For the second question; light is only detectable when it hits a detector. You cannot detect it otherwise.
 
Thank you.

What happens if the sphere is very cold or very hot?

edit add: what if you send light into the sphere faster than it dissipates?
 
Last edited:
john101 said:
What happens if the sphere is very cold or very hot?

not sure how much heat or coolness of the material would affect absorption ?

you need to understand that any object above 0 K (zero Kelvin) is radiating EM
john101 said:
edit add: what if you send light into the sphere faster than it dissipates?
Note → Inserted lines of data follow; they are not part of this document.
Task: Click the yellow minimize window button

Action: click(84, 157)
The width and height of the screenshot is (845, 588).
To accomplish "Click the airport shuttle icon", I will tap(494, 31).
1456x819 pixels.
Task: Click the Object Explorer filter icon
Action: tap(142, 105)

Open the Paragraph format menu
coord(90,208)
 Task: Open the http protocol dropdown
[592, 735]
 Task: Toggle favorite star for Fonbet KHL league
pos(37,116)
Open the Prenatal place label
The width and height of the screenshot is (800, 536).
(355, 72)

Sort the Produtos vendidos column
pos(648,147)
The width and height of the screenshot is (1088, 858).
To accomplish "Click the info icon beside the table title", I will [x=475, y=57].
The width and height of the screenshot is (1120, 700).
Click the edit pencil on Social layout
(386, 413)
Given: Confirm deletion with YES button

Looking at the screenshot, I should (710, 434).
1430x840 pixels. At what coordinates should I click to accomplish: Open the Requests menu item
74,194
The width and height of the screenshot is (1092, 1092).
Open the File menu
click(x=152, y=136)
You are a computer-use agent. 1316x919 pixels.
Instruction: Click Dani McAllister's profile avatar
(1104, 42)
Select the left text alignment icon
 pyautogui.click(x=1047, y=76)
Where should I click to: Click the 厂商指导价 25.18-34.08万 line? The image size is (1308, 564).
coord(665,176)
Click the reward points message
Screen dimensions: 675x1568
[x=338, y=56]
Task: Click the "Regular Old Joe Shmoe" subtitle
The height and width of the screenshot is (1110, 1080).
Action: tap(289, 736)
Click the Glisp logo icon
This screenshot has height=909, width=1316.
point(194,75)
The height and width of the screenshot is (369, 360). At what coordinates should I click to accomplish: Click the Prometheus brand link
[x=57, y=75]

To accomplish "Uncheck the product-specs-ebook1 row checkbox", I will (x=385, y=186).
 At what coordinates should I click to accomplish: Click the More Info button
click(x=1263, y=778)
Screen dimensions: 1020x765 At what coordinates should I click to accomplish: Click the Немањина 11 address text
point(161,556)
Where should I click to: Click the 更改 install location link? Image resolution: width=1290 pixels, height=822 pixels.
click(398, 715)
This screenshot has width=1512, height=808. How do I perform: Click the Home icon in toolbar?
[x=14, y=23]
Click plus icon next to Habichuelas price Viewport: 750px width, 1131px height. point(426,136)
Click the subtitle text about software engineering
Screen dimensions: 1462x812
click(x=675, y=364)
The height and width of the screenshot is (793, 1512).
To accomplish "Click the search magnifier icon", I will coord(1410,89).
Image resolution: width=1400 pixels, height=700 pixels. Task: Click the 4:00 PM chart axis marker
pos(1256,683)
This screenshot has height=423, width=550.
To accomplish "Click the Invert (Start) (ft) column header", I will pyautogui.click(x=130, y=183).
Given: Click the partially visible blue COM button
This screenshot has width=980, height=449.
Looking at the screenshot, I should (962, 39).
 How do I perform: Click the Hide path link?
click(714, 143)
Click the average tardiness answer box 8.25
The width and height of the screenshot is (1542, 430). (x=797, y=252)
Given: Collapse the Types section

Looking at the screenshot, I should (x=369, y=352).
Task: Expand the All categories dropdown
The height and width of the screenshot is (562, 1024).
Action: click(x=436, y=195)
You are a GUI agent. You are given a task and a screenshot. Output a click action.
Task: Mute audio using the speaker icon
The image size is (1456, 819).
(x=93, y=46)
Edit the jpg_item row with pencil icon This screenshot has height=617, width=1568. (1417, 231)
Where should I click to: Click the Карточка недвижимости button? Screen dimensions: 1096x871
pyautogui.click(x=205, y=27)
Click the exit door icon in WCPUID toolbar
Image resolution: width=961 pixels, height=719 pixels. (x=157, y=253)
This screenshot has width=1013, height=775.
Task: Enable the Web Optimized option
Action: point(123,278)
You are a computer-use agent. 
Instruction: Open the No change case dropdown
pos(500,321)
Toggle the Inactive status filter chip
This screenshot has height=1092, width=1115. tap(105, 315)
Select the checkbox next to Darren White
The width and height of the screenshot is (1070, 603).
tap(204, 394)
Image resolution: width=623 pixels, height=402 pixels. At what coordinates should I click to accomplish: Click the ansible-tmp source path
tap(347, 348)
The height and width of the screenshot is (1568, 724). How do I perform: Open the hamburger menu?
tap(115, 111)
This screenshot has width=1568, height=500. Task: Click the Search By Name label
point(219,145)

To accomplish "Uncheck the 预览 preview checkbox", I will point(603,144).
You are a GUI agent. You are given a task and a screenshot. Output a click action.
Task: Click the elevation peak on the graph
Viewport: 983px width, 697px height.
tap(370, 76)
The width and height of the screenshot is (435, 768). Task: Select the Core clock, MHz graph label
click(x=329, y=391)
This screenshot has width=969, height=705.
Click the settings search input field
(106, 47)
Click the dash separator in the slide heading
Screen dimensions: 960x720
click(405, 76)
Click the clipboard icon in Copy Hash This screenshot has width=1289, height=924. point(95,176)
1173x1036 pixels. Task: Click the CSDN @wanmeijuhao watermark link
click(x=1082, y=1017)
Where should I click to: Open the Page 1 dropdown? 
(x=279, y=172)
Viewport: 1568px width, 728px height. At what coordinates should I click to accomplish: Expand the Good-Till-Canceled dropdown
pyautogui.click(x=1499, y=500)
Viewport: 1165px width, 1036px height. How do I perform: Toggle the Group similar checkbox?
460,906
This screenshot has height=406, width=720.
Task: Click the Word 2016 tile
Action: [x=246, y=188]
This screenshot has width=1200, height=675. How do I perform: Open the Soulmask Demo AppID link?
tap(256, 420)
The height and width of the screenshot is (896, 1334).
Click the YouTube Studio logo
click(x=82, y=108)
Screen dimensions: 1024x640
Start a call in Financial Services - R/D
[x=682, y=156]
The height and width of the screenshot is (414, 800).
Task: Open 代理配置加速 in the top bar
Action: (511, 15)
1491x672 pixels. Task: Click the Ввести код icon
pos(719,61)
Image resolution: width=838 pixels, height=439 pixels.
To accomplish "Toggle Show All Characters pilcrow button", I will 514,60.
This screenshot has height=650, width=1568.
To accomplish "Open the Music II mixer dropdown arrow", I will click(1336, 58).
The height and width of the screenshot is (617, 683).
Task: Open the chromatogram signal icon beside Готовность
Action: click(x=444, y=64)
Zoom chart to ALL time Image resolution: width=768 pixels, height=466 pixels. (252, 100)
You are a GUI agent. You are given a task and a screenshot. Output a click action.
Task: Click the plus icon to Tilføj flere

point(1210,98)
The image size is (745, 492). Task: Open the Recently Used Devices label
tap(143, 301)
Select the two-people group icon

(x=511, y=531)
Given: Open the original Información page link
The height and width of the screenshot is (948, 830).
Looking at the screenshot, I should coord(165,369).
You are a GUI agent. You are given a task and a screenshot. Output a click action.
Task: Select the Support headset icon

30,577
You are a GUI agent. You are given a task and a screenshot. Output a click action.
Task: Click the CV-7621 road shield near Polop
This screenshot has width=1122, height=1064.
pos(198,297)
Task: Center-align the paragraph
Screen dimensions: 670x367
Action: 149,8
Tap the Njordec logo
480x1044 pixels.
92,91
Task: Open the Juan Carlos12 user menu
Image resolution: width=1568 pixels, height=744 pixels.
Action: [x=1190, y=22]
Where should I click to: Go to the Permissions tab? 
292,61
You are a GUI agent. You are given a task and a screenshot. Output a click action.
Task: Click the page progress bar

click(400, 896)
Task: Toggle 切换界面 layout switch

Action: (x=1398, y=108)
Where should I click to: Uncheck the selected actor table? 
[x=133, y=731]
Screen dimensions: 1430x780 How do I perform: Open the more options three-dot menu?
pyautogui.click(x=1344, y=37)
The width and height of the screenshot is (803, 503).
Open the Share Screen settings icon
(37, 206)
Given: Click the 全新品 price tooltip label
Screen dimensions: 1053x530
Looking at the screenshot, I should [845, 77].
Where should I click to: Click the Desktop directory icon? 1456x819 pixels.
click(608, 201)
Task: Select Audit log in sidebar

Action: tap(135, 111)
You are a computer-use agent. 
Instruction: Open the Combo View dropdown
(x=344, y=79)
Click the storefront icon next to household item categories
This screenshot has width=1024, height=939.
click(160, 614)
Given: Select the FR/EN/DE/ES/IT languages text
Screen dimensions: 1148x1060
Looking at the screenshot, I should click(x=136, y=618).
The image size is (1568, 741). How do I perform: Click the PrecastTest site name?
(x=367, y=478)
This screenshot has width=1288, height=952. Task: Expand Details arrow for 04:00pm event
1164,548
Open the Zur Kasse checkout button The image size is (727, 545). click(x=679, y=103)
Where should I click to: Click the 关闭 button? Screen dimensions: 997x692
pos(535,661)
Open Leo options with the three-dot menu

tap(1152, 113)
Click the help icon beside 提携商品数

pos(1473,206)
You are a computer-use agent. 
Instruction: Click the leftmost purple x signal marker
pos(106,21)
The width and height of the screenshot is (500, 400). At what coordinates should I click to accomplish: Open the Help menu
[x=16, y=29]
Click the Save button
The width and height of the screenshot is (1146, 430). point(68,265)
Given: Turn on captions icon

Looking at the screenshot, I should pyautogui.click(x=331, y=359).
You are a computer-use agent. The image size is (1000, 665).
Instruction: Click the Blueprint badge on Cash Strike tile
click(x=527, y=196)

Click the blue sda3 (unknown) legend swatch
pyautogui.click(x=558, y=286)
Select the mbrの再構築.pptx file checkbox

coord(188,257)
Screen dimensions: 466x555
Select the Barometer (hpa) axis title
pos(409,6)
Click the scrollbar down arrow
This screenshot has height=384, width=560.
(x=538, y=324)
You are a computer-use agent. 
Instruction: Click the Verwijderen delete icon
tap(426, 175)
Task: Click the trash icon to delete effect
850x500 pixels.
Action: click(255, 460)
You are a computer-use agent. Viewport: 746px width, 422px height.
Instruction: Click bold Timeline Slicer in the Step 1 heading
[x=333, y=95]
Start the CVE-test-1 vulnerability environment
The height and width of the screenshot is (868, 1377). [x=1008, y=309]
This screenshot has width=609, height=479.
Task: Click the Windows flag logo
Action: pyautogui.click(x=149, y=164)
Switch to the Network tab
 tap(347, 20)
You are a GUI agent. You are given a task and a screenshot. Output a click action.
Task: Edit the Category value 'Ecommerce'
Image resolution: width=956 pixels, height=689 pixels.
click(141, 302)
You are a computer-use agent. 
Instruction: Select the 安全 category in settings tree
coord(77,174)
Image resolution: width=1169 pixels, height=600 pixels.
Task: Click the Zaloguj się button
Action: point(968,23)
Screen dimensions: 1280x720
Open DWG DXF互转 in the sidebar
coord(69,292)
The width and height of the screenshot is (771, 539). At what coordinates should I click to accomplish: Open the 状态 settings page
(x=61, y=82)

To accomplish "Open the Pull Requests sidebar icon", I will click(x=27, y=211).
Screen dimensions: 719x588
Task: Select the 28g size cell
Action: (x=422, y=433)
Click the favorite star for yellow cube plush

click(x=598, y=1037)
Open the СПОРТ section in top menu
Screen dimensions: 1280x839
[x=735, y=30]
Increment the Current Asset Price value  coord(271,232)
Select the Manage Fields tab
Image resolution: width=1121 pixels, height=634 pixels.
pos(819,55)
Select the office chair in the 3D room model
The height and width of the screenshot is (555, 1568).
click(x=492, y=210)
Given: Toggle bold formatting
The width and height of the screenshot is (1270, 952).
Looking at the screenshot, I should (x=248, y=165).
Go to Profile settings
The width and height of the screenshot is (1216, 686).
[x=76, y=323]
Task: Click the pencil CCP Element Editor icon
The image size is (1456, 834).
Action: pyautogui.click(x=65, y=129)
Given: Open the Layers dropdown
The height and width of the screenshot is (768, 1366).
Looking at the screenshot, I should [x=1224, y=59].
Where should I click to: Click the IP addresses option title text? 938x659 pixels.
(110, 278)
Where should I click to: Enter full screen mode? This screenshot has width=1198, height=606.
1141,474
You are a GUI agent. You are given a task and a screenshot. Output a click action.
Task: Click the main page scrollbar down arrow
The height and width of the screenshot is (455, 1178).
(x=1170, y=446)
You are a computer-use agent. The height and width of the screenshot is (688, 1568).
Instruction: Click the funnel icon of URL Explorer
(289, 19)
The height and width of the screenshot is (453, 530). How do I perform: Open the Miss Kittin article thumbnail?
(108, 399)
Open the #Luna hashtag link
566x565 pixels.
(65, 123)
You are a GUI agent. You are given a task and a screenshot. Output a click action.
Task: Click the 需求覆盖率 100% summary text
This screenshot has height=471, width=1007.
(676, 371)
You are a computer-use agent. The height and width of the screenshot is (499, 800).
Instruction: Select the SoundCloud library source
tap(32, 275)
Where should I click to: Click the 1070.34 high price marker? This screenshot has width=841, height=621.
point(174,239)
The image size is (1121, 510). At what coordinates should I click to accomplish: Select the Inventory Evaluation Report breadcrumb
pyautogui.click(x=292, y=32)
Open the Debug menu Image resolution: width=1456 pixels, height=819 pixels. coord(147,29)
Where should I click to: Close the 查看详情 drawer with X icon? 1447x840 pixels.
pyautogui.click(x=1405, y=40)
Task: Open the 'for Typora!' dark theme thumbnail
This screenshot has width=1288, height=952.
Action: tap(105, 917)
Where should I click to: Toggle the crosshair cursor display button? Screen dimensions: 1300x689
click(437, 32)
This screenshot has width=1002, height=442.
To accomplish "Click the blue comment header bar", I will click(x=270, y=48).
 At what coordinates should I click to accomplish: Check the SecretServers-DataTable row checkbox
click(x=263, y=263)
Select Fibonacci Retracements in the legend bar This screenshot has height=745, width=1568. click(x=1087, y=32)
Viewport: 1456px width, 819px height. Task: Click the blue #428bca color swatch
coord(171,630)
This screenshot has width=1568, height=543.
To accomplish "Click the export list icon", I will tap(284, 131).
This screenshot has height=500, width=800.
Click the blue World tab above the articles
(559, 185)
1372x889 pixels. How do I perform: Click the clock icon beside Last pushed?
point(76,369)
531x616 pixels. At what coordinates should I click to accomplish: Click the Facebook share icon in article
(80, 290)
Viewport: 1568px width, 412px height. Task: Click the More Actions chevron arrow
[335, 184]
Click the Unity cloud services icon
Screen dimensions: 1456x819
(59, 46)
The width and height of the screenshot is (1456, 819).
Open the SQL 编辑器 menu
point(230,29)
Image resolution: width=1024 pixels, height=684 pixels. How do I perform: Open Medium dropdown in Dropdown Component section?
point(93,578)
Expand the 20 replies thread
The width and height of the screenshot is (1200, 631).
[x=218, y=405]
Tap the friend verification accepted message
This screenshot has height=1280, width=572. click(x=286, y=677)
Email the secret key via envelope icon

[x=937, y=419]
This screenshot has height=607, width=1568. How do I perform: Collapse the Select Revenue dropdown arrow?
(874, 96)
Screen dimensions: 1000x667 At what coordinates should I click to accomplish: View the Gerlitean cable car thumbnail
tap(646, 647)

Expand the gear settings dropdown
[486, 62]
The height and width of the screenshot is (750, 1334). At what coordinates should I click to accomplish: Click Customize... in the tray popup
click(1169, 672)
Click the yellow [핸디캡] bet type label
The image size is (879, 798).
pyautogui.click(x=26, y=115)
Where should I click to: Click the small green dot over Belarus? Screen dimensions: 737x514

faster ? ... EM has a fixed speed in a given meduium
 
What I mean is if the amount of light entering the sphere is greater than the rate at which it dissipates. Even that sound a bit odd but surely what I'm trying to say is clear.?
 
john101 said:
what if you send light into the sphere faster than it dissipates?
Typically, a mirrored wall will absorb some percentage of the inbound light and reflect the rest. Accordingly, if you send in more light, the dissipation will increase in proportion. Ultimately, 100% of the incoming light will be lost regardless of how perfect the mirrors are, how they are angled or how fast you inject light into the enclosure. Inject more light and you lose more at each bounce. Improve the mirrors so that less is lost at each bounce and you get more bounces.

Of course, If you inject light faster than you can drain heat from the mirrors as the light is absorbed, you will eventually melt or vaporize the mirrors.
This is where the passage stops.